- _Texto de origem_:
-----

Leandro Neves: a vida depois do ônibus certo

Insistir em fazer algo tendo em vista unicamente a questão financeira, ao custo da própria satisfação profissional, deixará você doente. Leandro Neves pode falar disso com autoridade, porque foi o que aconteceu com ele. A vida só melhorou quando esse paulista desceu do bonde errado para tomar o certo: a fotografia.

O “bonde errado” foi o curso de administração que Leandro, então bolsista do Prouni, pensando no futuro, começou na Mackenzie. Não demorou e ele estava odiando. Ao invés das aulas de estatística e contabilidade, ia assistir às de Photoshop no curso de publicidade e propaganda ou história da arte no prédio de Arquitetura. Na biblioteca, encontrou o Novo Manual de Fotografia de John Hedgecoe e começou a estudá-lo. Foi o primeiro “toque” do destino.

Leandro Neves: “O que você faz quando pega o ônibus errado?” (foto: Érika de Faria)

-----

- _Tarefas do exercício_:
1/ Transcreva literalmente o trecho do texto sobre Leandro Neves que vai de "Leandro Neves: a" até "Érika de Faria)", inclusive.
2/ Responda, com base no texto sobre Leandro Neves:
(a) Que curso Leandro começou na Mackenzie?
(b) Em que condição ele ingressou nesse curso?
(c) Que livro ele encontrou na biblioteca?
3/ Reescreva de forma mais concisa o parágrafo do texto sobre Leandro Neves que começa com "O “bonde errado” foi", mantendo seus fatos principais.
O material apresentado adiante não desempenha papel algum neste exercício.

- _Material extraído_:
-----

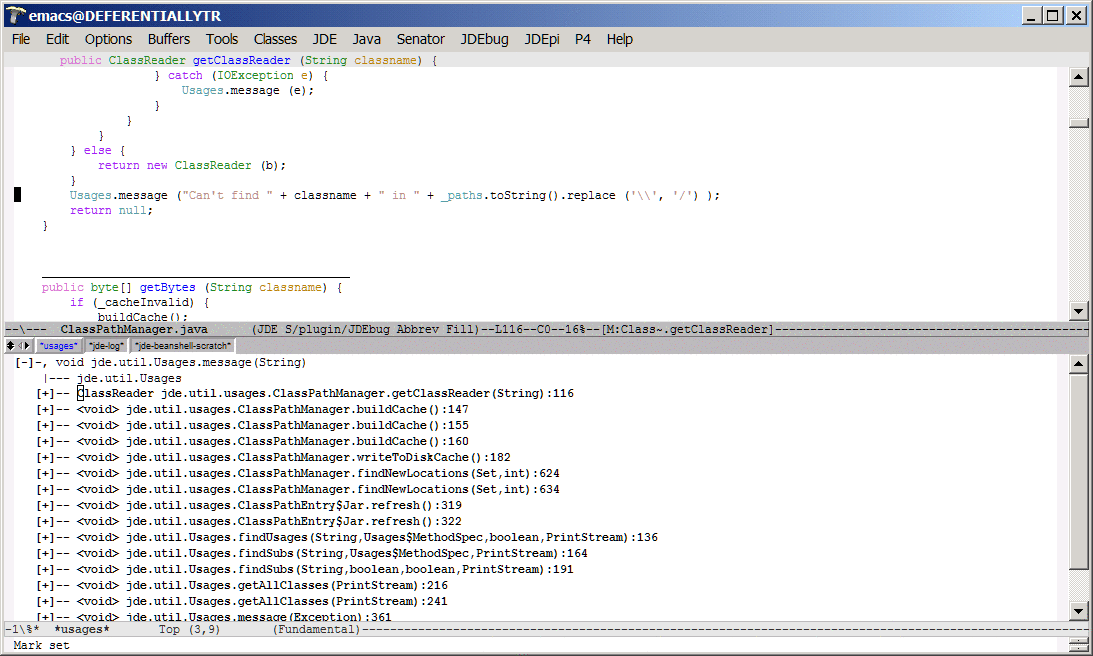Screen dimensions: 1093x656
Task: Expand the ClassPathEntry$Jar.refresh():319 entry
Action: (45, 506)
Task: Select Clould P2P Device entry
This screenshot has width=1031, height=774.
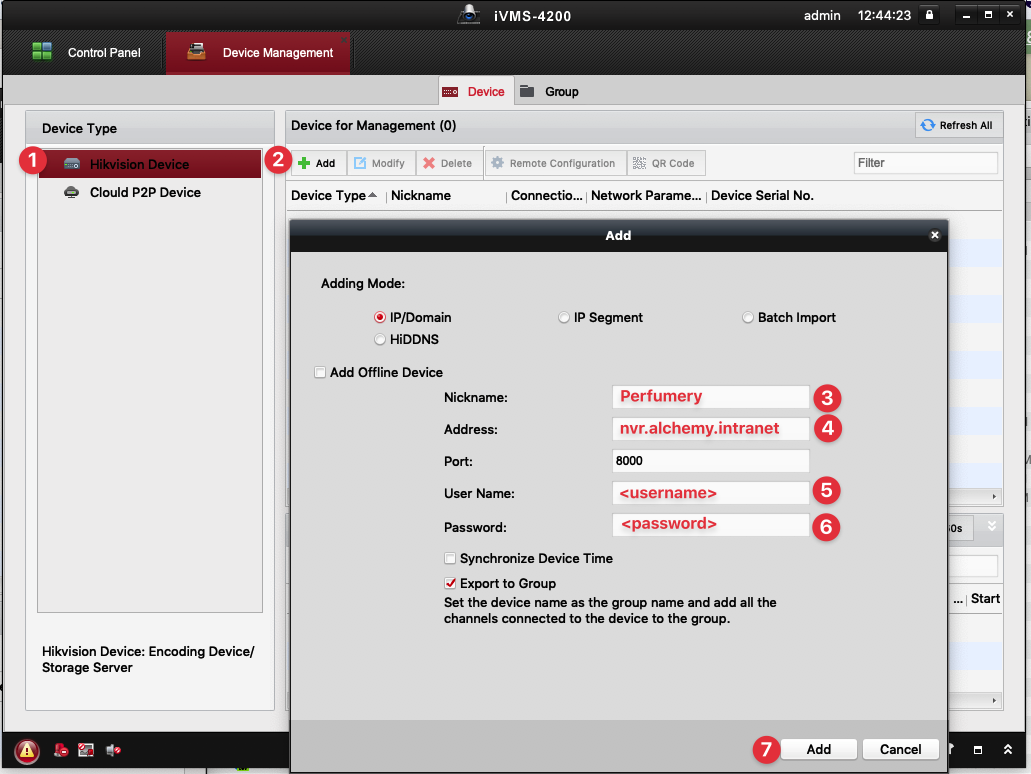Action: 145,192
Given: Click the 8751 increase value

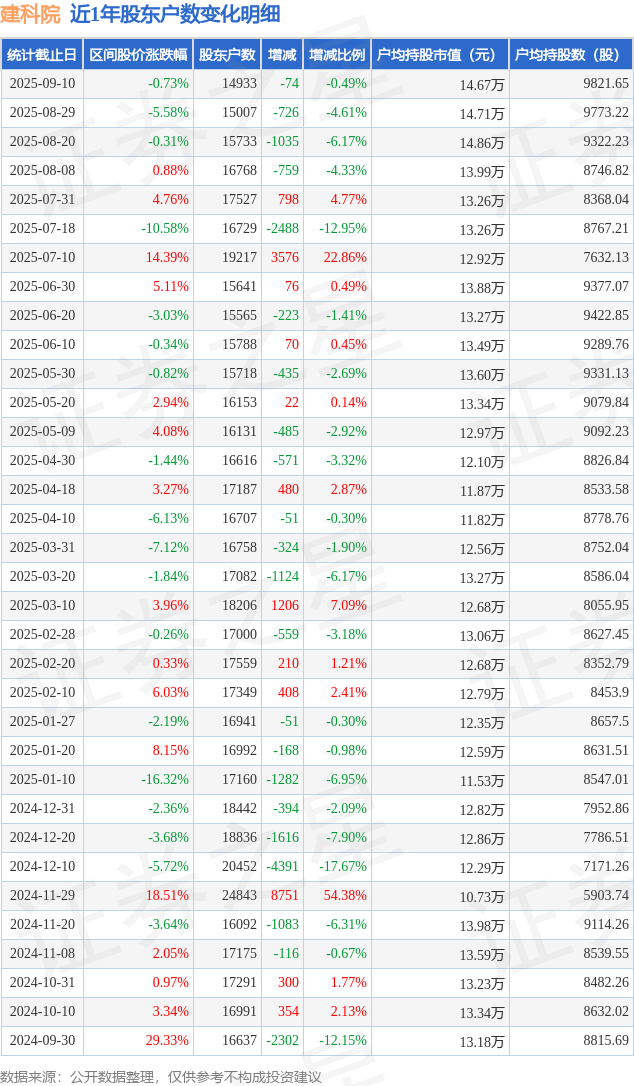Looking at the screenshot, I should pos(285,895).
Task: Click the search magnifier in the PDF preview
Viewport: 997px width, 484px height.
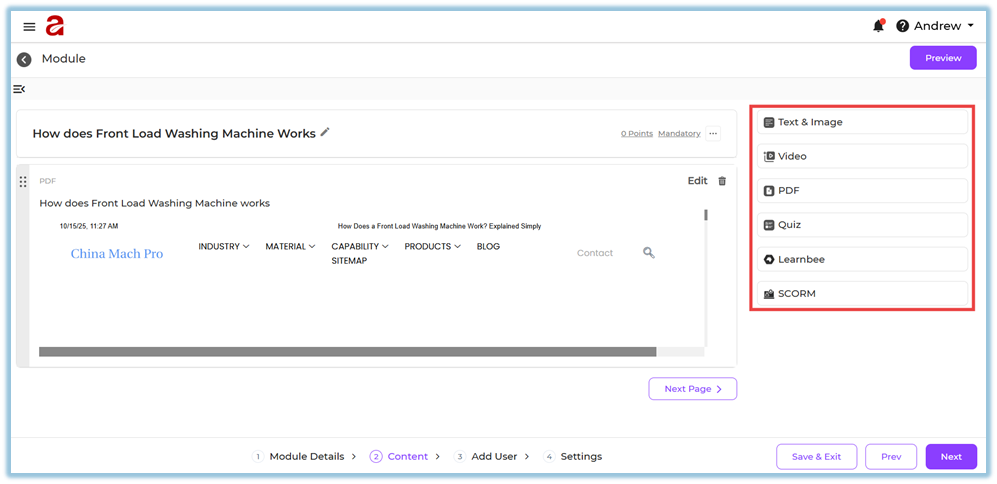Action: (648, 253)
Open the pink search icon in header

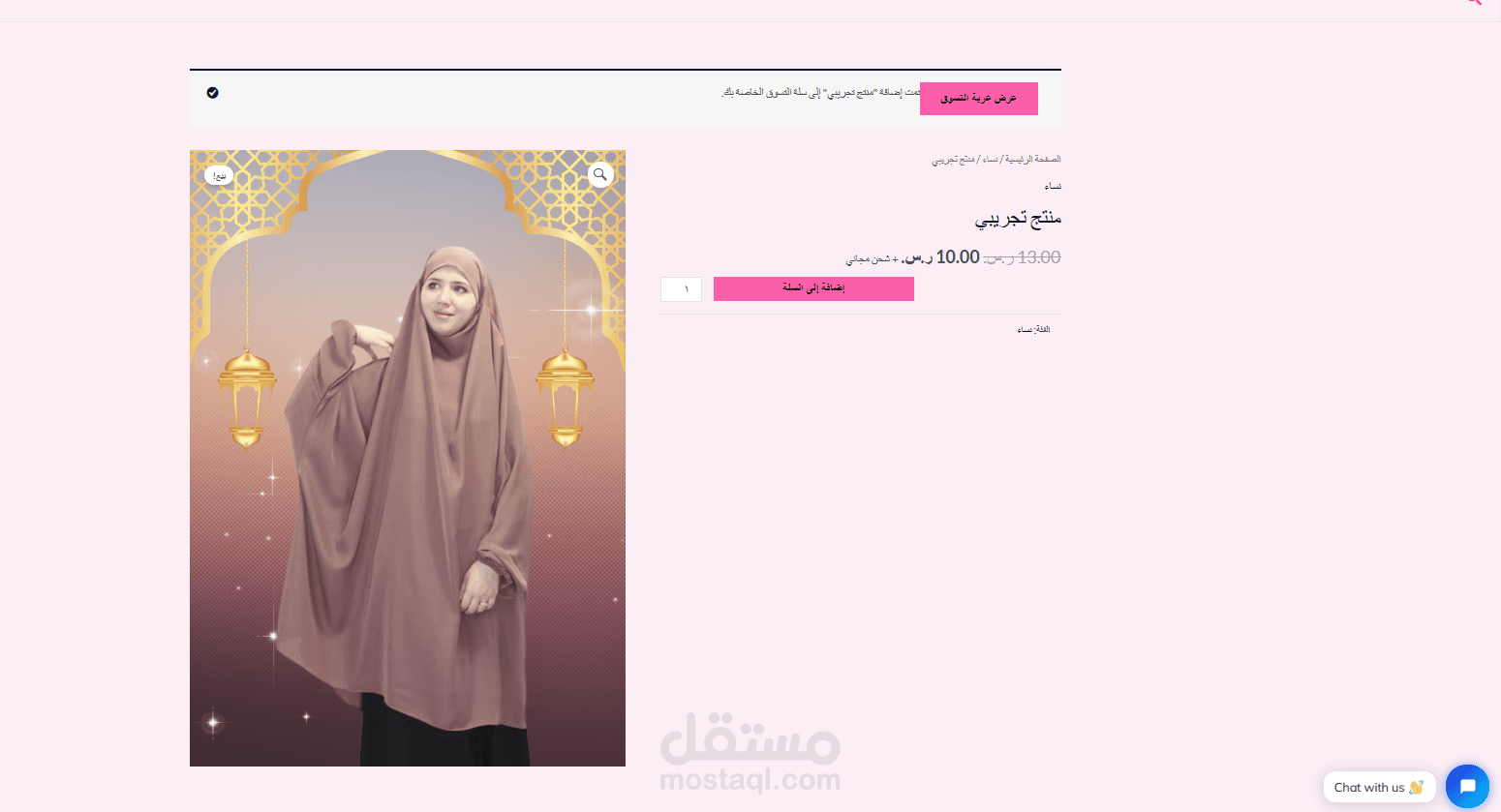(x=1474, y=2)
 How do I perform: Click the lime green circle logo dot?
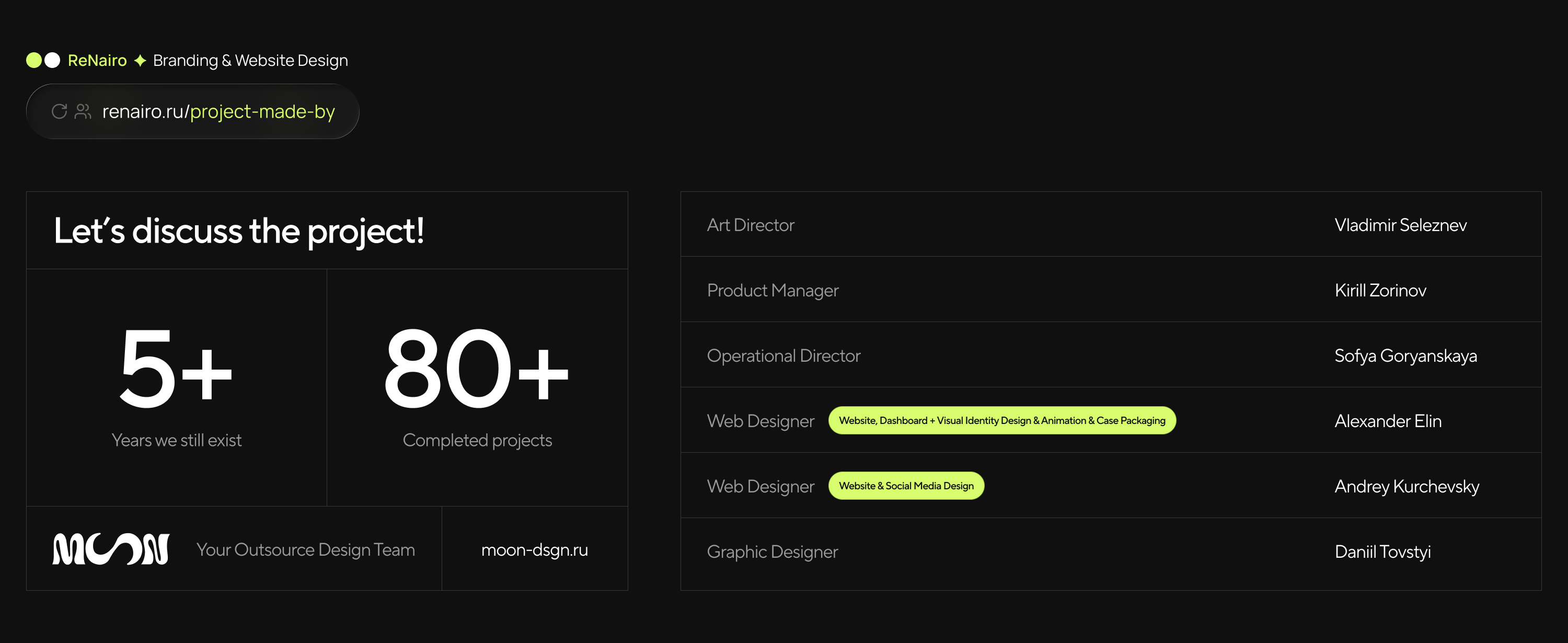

-----

- _Respostas_:
1/
Leandro Neves: a vida depois do ônibus certo

Insistir em fazer algo tendo em vista unicamente a questão financeira, ao custo da própria satisfação profissional, deixará você doente. Leandro Neves pode falar disso com autoridade, porque foi o que aconteceu com ele. A vida só melhorou quando esse paulista desceu do bonde errado para tomar o certo: a fotografia.

O “bonde errado” foi o curso de administração que Leandro, então bolsista do Prouni, pensando no futuro, começou na Mackenzie. Não demorou e ele estava odiando. Ao invés das aulas de estatística e contabilidade, ia assistir às de Photoshop no curso de publicidade e propaganda ou história da arte no prédio de Arquitetura. Na biblioteca, encontrou o Novo Manual de Fotografia de John Hedgecoe e começou a estudá-lo. Foi o primeiro “toque” do destino.

Leandro Neves: “O que você faz quando pega o ônibus errado?” (foto: Érika de Faria)

2/
(a) O curso de administração.
(b) Como bolsista do Prouni.
(c) O Novo Manual de Fotografia, de John Hedgecoe.

3/ O “bonde errado” foi o curso de administração que Leandro iniciou na Mackenzie como bolsista do Prouni. Logo passou a odiá-lo e trocava as aulas de estatística e contabilidade pelas de Photoshop, no curso de publicidade e propaganda, e pelas de história da arte, no prédio de Arquitetura. Na biblioteca, começou a estudar o Novo Manual de Fotografia, de John Hedgecoe, o primeiro “toque” do destino.